Page 1 of 2
[SOLVED] Best Layout Algorithm for Massive Network
Posted: 01 Jul 2011 14:19
by PMR3349
I have a network with ~100,000 nodes and ~1,600,000 edges.
Clearly such a monstrosity is going to take some time, but after letting a force-atlas attempt run overnight I check it out this morning to find the program crashed. Is there a better algorithm to use for a gigantic network like this one?
I still haven't ruled out the possibility that the hardware could be the limiting factor, but in case it's not, I'm wondering if one of the algorithms is best. Thanks
Re: Best Layout Algorithm for Massive Newtork
Posted: 01 Jul 2011 16:55
by jacomyma
Hi, I think ForceAtlas2 might be able to deal with networks of this size but I actually didn't test above 50K nodes. If you tried only ForceAtlas "version 1" it might be a good idea to test the second version (available in Gephi 0.8).
By the way, the layout considered as the most adapted to big networks is OpenOrd, which is available as a plug-in in the catalog.
And also, I think that Gephi in 64bits allows more RAM and can handle bigger graphs (if you have a 64bits CPU and at least 4Go RAM).

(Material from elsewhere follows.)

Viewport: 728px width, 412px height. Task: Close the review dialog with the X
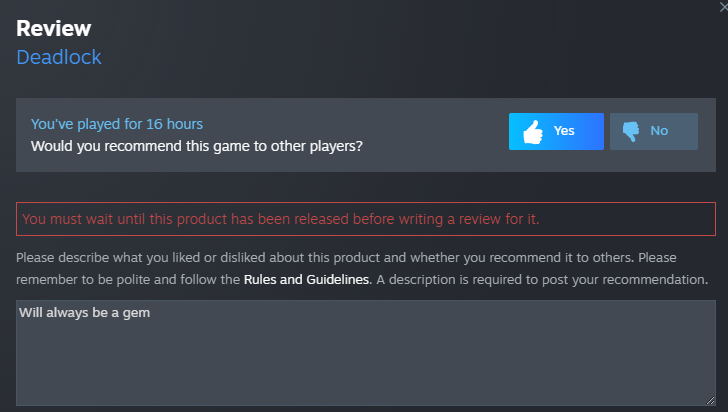[723, 6]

Re: Best Layout Algorithm for Massive Newtork
Posted: 01 Jul 2011 17:42
by PMR3349
Thanks, I'll give that a try
I got the memory allocation up by increasing it for Java, which helped. It seems that Gephi isn't made to use multiple cores on the CPU though since I can't get it above 25% CPU usage on my quad-core
Re: Best Layout Algorithm for Massive Newtork
Posted: 01 Jul 2011 18:01
by mbastian
Gephi takes advantage of your multi-quores when you are doing several things at the same time. For layout, the
OpenOrd is able to use several threads.
Re: Best Layout Algorithm for Massive Newtork
Posted: 01 Jul 2011 20:41
by PMR3349
Thanks for the suggestion. Just thought I should follow up and say that the OpenOrd algorithm worked amazingly well. After waiting hours and finally crashing with other layouts, OpenOrd finished in about 5 minutes! Thanks again for the tip

Re: Best Layout Algorithm for Massive Newtork
Posted: 01 Jul 2011 20:48
by pbittner
I planned to write about that a little later but since you are talking multi-core, I’ll say it here. I have recently implemented a multi-core version of the Force Atlas layout in Fortran using OpenMP for the parallelism.

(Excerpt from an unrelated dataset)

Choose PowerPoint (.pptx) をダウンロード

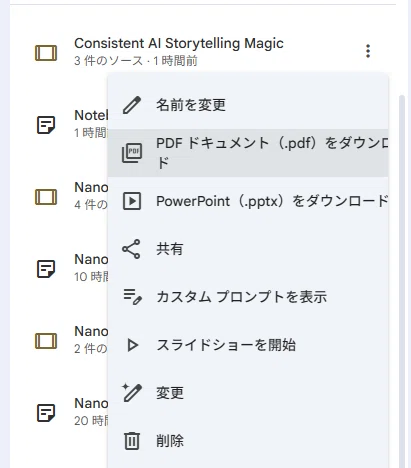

Since the repulsion in O(n2) is where most of the time is spent, I wrote a small function in Fortran that performs the repulsion on all nodes at once. This Fortran function is wrapped in a C++ function which is compiled as a DLL and the DLL is called from Java using JNI.
I have tested it with graphs up to 75000 nodes and it performs very well (around 50x faster than the Java implementation on an 8 cores workstation). However, it obviously doesn’t outperform the O(nlogn) Barnes-Hut repulsion of the new Force Atlas 2 layout. I have therefore started working on a parallel version of the Force Atlas 2 and I’ll release a plug-in containing the two parallel implementations when it is finished.

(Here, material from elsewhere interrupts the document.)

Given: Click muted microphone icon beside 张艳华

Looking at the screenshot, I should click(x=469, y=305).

I think that the performance of the parallel Force Atlas 2 will increase by the number of cores you have (4 times faster with 4 cores) which would be great. It doesn’t solve the issue with the amount of RAM required to handle very large graphs but running Force Atlas 2 on a 100,000 nodes graph will hopefully be quite smooth.
My main concern for the plug-in is portability since the DLL has to be compiled separately for each architecture. The first version of the plug-in may only be available on Windows 64bits.
Then, I may have a look at the OpenOrd layout to make it even faster or I may try to use CUDA to speedup Force Atlas using GPGPU. I have very little experience with CUDA but the O(n2) repulsion of Force Atlas looks like a perfect candidate.
Any suggestion?
Re: Best Layout Algorithm for Massive Newtork
Posted: 02 Jul 2011 09:44
by admin
pbittner, THAT sounds amazing!

Re: Best Layout Algorithm for Massive Newtork
Posted: 03 Jul 2011 16:21
by seinecle
Just great, I can't wait for the release of the plugin!
Re: Best Layout Algorithm for Massive Newtork
Posted: 04 Jul 2011 23:07
by seinecle
A follow-up: how can I make sure that I installed the 64 bit version of Gephi? (there is no 32 vs 64 versions in the download page).
Thx,
Clement
Re: Best Layout Algorithm for Massive Newtork
Posted: 04 Jul 2011 23:45
by eduramiba
Parallel layout algorithms sound great

!
Clement, to make sure you run Gephi under a 64 bit virtual machine you have to install a 64 bit jre/jdk.
Then you can edit {gephi installation}/etc/gephi.conf file and set larger maximum memory.
If you have problems because other jre/jdk versions are installed then uncomment the jdkhome and put, for example:
Code: Select all
jdkhome="C:\Program Files\Java\jdk1.6.0_25"
Here
http://gephi.org/users/install there is some more info.
Eduardo